Ascesa al Monte Carmine: Avigliano celebra trecentotrent’anni di devozione ininterrotta, sotto la protezione della Vergine

“In un momento storico carico di sfide e mutamenti l’ascesa al Monte Carmine di Avigliano diventa l’emblema di un popolo resiliente e fiero che celebra trecentotrent’anni di devozione ininterrotta.

Ritrovarci uniti sotto la protezione della Vergine – ha sottolineato il Presidente della Regione, Vito Bardi – ci sprona a guardare al domani con fiducia e a lavorare con rinnovato vigore per il bene comune, la coesione sociale e il futuro della nostra amata terra lucana”.

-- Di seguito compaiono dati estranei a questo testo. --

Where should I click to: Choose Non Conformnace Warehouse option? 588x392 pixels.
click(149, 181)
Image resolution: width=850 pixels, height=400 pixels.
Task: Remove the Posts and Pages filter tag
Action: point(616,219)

Quello di Bardi è un messaggio carico di emozione e profondo significato rivolto ai tantissimi pellegrini in cammino verso il Santuario per un evento di importanza storica e spirituale che quest’anno assume un valore ancora più speciale in occasione del suo 330° anniversario.

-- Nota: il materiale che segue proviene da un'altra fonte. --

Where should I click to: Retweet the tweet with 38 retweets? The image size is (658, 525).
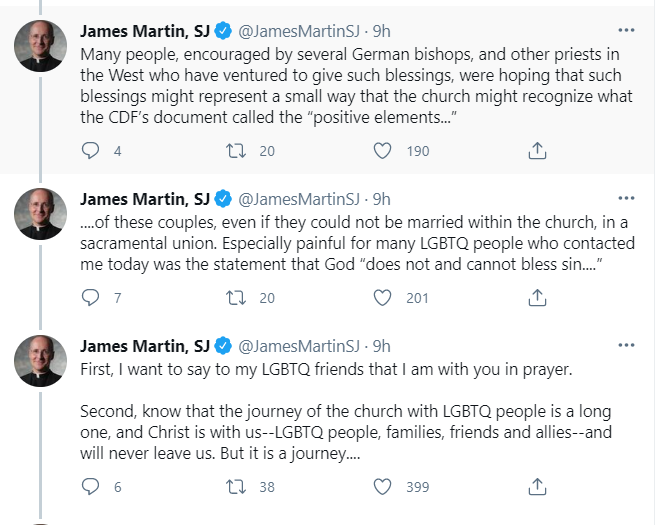coord(236,487)
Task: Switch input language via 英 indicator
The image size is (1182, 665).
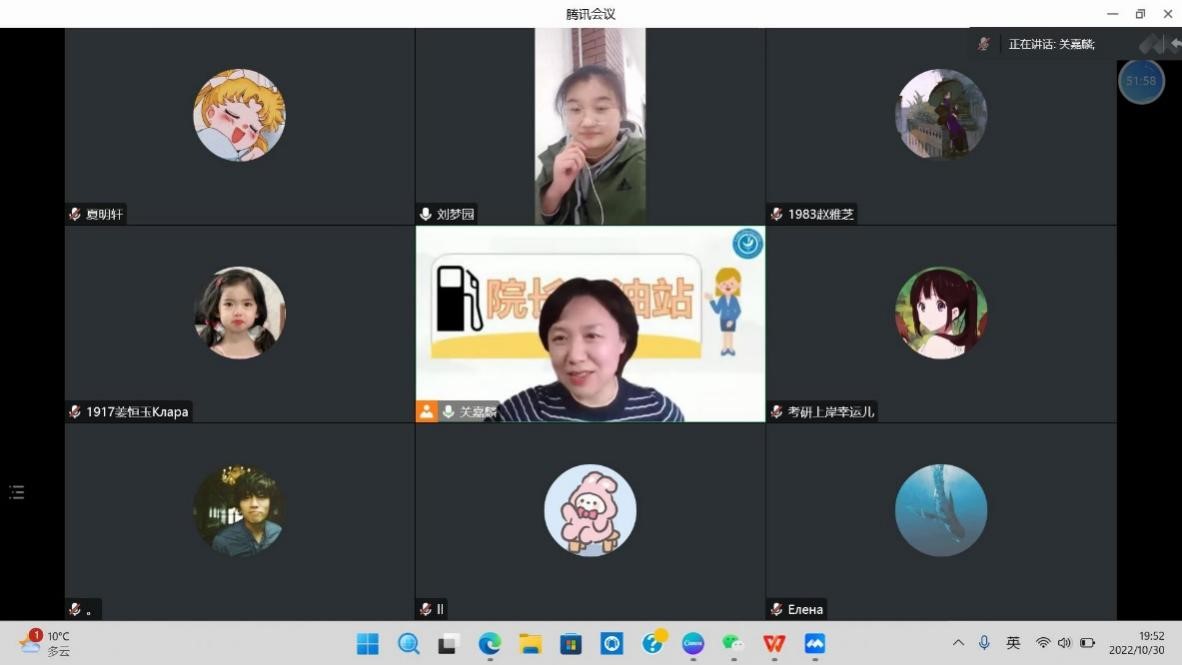Action: (x=1013, y=643)
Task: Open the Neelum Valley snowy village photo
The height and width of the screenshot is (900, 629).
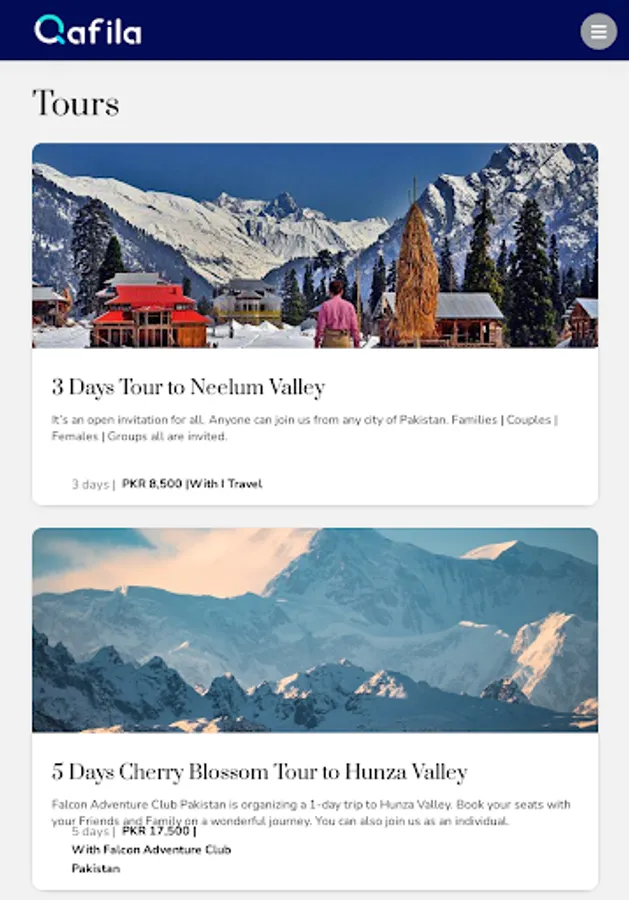Action: coord(315,245)
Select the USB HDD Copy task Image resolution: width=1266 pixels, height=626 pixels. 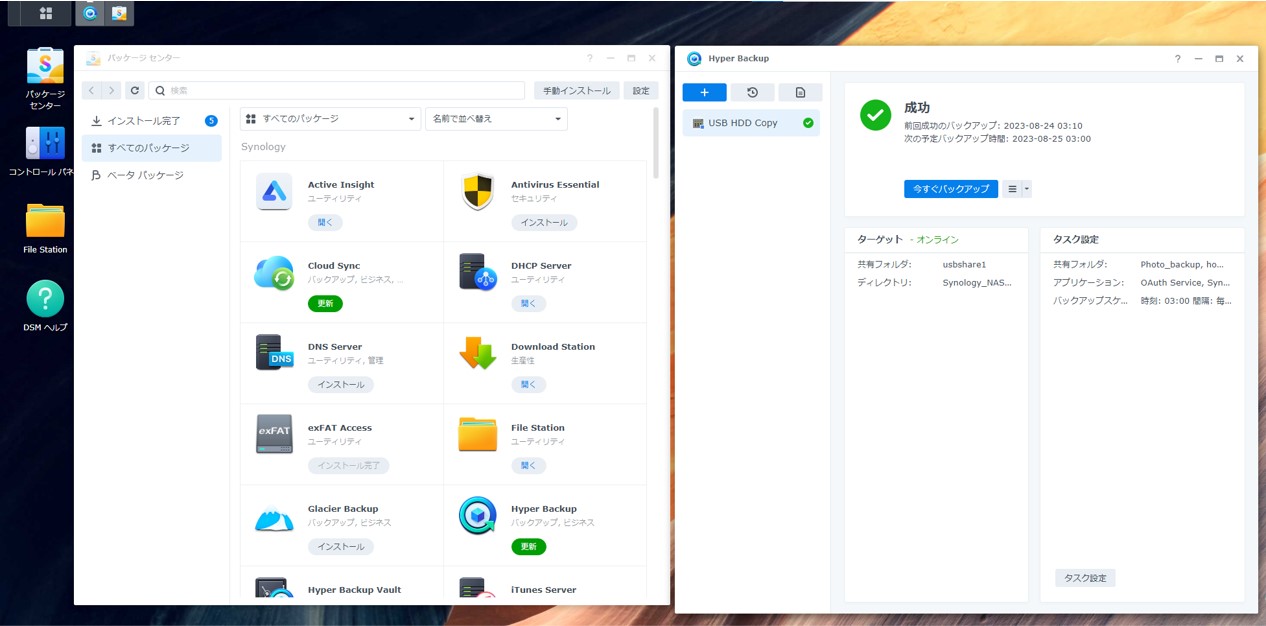coord(751,123)
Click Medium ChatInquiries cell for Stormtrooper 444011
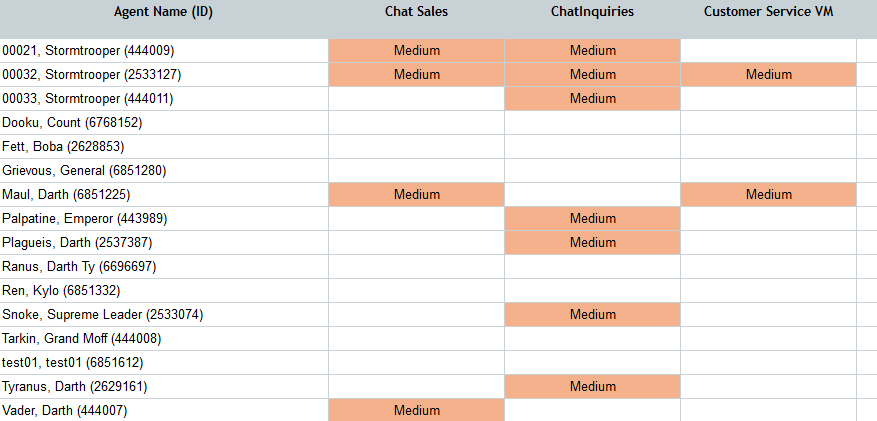 592,98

“Questo rito antico – ha aggiunto il Presidente – è il battito profondo di una Basilicata che non dimentica le proprie radici, ma le custodisce come un patrimonio prezioso da tramandare alle nuove generazioni.

Lungo i sentieri che portano alla vetta, dove i passi risuonano nel silenzio e la fatica si fa preghiera – ha concluso Bardi – si consuma un rito collettivo fatto di solidarietà, speranza e riscoperta della propria identità”.